It is not very often that a politician will admit to poor choices, let alone characterize a choice as “stupid.”
Upper Grand District School Board trustee Kathryn Cooper deserves credit for at least being honest as she recounted her missteps with the French immersion boundary review at Edward Johnson Public School in Guelph. She was attempting to point out some positives for parents in the event students had to transfer to her home school in Brisbane.
But the accolades have to stop there, in what reads like a comedy of errors that should have been nipped in the bud by several political veterans.
Cooper came up with the idea of selling Erin to Guelph-Eramosa residents who were potentially facing a transfer of their children in French immersion from Guelph to Brisbane. We suggest “potentially” because the school board had not yet firmed up its proposal that would see Guelph-Eramosa students head to Brisbane due to overcrowding at the Guelph school.
That was the first egregious mistake: pre-supposing the move was a fait accompli before the board formally adopted its report or, at the very least, presented that draft report to citizens for their comments.
The second and third errors were seeking out and getting funding from the Town of Erin council to promote the upside of the pending boundary change.
In essence, one political body, the school board, was in the throes of making a choice that would see students travel farther, in the opposite direction, from the Rockwood area.
The second political body, Erin council, arguably in the position of benefiting from more potential commercial activity, jumped the gun by promoting that idea while a political choice was still very much up in the air. If the shoe had been on the other foot and Brisbane students were heading to Rockwood, we can only imagine the howl and cry for luring residents there. It doesn’t make for good neighbours.
The fourth error, which is actually quite surprising, was having a town official promote an out-of-town graphics firm to design the promotional kits. It seems to us a dangerous strategy for staff to recommend a single source, albeit a viable choice, when other local choices exist. Promoting local business first is surely a primary element of any economic development activity in any municipality.
The fifth error, shouldered in part by school board chairman Bob Borden, was pecuniary interest. It is our understanding one of Cooper’s children attends the French immersion program at Brisbane and Cooper notified the board of that at the outset of the boundary review.

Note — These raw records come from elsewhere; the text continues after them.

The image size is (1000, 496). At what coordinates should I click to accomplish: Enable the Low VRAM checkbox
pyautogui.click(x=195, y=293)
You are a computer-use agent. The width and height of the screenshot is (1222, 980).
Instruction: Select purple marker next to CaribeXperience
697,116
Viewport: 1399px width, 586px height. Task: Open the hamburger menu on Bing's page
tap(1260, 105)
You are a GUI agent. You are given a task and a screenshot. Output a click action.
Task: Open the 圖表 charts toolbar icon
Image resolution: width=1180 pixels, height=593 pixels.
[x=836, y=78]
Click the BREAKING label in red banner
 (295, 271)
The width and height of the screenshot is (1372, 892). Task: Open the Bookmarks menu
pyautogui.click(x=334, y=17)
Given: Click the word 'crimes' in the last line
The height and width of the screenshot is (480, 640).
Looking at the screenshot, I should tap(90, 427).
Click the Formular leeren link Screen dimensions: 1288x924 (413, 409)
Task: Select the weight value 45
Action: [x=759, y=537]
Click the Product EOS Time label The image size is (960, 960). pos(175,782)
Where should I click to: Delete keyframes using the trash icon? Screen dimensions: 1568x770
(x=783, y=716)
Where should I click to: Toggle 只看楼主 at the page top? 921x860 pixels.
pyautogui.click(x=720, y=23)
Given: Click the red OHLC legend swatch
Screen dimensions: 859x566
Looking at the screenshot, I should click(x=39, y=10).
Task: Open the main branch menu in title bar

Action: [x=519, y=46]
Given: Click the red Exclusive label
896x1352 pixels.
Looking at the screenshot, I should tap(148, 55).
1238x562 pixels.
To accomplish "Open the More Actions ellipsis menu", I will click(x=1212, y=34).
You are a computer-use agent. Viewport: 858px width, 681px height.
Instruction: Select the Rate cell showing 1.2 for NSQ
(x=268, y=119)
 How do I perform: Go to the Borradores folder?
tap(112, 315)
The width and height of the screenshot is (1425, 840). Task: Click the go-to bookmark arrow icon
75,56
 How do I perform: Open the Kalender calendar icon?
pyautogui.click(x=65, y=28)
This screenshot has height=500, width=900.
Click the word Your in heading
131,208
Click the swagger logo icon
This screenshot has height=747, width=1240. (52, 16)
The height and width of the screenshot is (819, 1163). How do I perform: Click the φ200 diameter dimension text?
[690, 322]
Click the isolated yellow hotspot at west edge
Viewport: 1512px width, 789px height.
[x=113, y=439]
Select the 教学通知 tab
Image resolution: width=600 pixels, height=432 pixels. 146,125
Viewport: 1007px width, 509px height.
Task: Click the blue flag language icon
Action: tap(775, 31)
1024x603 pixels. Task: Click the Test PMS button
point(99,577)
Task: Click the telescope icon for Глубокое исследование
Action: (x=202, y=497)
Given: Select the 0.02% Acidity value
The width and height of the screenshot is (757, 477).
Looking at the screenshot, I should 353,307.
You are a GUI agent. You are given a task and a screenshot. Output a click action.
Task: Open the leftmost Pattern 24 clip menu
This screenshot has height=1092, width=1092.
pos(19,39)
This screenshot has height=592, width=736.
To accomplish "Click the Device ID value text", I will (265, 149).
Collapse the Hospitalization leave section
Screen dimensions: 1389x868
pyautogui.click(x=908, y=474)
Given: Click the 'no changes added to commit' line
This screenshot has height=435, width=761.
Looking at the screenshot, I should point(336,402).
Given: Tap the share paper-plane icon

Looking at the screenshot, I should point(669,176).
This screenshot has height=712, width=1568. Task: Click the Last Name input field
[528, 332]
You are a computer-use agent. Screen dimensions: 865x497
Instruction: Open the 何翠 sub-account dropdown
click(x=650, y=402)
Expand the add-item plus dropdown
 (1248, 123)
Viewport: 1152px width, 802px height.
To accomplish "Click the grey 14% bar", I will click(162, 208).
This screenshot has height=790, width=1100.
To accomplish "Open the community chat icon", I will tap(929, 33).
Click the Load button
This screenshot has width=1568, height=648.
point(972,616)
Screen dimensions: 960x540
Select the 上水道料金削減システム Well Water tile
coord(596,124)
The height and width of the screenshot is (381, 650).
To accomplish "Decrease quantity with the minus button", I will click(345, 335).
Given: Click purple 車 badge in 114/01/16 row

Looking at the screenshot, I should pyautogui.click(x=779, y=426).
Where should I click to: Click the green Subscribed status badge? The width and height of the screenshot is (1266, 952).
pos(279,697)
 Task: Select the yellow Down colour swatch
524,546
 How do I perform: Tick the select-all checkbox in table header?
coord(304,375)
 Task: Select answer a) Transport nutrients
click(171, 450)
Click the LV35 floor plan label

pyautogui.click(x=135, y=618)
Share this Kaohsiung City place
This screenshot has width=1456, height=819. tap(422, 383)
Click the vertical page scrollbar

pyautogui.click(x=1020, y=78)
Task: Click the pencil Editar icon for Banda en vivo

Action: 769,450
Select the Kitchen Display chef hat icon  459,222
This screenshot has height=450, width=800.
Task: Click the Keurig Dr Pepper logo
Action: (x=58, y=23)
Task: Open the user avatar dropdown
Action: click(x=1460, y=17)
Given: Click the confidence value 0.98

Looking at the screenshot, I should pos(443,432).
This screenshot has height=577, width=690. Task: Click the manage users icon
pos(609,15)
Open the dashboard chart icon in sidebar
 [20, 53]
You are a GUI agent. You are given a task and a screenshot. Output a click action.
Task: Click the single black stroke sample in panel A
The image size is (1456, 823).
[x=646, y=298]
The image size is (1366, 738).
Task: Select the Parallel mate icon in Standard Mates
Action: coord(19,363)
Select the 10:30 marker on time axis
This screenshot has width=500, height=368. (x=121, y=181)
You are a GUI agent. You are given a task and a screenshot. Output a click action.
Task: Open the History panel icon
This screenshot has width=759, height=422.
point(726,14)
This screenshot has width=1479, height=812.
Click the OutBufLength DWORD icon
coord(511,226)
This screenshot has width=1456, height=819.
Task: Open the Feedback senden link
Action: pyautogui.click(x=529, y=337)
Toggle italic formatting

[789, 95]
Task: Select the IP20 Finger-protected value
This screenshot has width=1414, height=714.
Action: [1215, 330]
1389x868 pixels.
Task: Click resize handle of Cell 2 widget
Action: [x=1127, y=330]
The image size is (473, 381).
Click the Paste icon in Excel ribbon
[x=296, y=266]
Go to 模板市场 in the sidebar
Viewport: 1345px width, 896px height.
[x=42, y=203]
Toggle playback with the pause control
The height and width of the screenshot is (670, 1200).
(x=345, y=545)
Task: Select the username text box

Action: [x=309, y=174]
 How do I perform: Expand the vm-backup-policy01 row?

Still, it makes it difficult to appear completely unbiased, certainly to parents of children in Rockwood who are also served by Cooper as their trustee. Surely fellow board members could have aided the relatively new trustee with some friendly advice that sometimes it’s better to step aside under such hard-to-be-neutral circumstances.
But this melee is nothing new. We have long held the belief there is too much intermingling of affairs between different political bodies. This certainly is a prime example and adds to our over arching concern stretching from local government, through provincial politics, right on up to the federal government. Everyone seems to want a piece of the action.
Since much of the economic development activities we have seen over the years are typically fuzzy, the effort in Erin was not a complete surprise. As councillor John Brennan suggested in the accompanying article to this saga (page 12), “for $600 we might as well give it a shot.”
That is not good enough, particularly when the concept was sketchy to begin with.
If the criteria for funding are that vague, money will continue to flow out the door with little in the way of concrete results – and results is what economic development is about, isn’t it?
Despite this debacle, we hope students get along well in their new school when the time comes, and that parents get to know Erin and its good qualities.